*WORK ORDER*.
Leave no line out. Transcribe the whole listing exactly.

*SUPPLIED RECORDS*.

=== Begin Enclosure ===

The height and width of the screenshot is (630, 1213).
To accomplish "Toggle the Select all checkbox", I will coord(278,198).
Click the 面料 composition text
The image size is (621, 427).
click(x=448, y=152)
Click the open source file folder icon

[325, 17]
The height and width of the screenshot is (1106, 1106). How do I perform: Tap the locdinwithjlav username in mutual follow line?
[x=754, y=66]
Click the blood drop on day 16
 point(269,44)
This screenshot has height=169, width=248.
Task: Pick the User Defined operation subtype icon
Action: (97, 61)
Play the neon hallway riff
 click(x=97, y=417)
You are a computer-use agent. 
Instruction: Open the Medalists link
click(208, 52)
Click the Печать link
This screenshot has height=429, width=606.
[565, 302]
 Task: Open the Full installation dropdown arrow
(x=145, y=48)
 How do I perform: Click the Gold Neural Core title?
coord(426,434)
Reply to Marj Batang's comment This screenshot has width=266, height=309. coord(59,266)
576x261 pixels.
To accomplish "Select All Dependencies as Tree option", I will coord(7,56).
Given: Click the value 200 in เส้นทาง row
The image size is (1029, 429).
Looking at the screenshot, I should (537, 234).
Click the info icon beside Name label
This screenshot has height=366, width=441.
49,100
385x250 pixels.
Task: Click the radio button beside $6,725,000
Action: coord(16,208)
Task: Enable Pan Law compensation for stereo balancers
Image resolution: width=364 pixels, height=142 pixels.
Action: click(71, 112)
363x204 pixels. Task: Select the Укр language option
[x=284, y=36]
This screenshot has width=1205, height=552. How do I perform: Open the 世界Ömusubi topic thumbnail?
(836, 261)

=== End Enclosure ===

*EXERCISE OUTPUT*.
The height and width of the screenshot is (630, 1213).
To accomplish "Toggle the Select all checkbox", I will coord(278,198).
Click the 面料 composition text
The image size is (621, 427).
click(x=448, y=152)
Click the open source file folder icon

[325, 17]
The height and width of the screenshot is (1106, 1106). How do I perform: Tap the locdinwithjlav username in mutual follow line?
[x=754, y=66]
Click the blood drop on day 16
 point(269,44)
This screenshot has height=169, width=248.
Task: Pick the User Defined operation subtype icon
Action: (97, 61)
Play the neon hallway riff
 click(x=97, y=417)
You are a computer-use agent. 
Instruction: Open the Medalists link
click(208, 52)
Click the Печать link
This screenshot has height=429, width=606.
[565, 302]
 Task: Open the Full installation dropdown arrow
(x=145, y=48)
 How do I perform: Click the Gold Neural Core title?
coord(426,434)
Reply to Marj Batang's comment This screenshot has width=266, height=309. coord(59,266)
576x261 pixels.
To accomplish "Select All Dependencies as Tree option", I will coord(7,56).
Given: Click the value 200 in เส้นทาง row
The image size is (1029, 429).
Looking at the screenshot, I should (537, 234).
Click the info icon beside Name label
This screenshot has height=366, width=441.
49,100
385x250 pixels.
Task: Click the radio button beside $6,725,000
Action: coord(16,208)
Task: Enable Pan Law compensation for stereo balancers
Image resolution: width=364 pixels, height=142 pixels.
Action: click(71, 112)
363x204 pixels. Task: Select the Укр language option
[x=284, y=36]
This screenshot has width=1205, height=552. How do I perform: Open the 世界Ömusubi topic thumbnail?
(836, 261)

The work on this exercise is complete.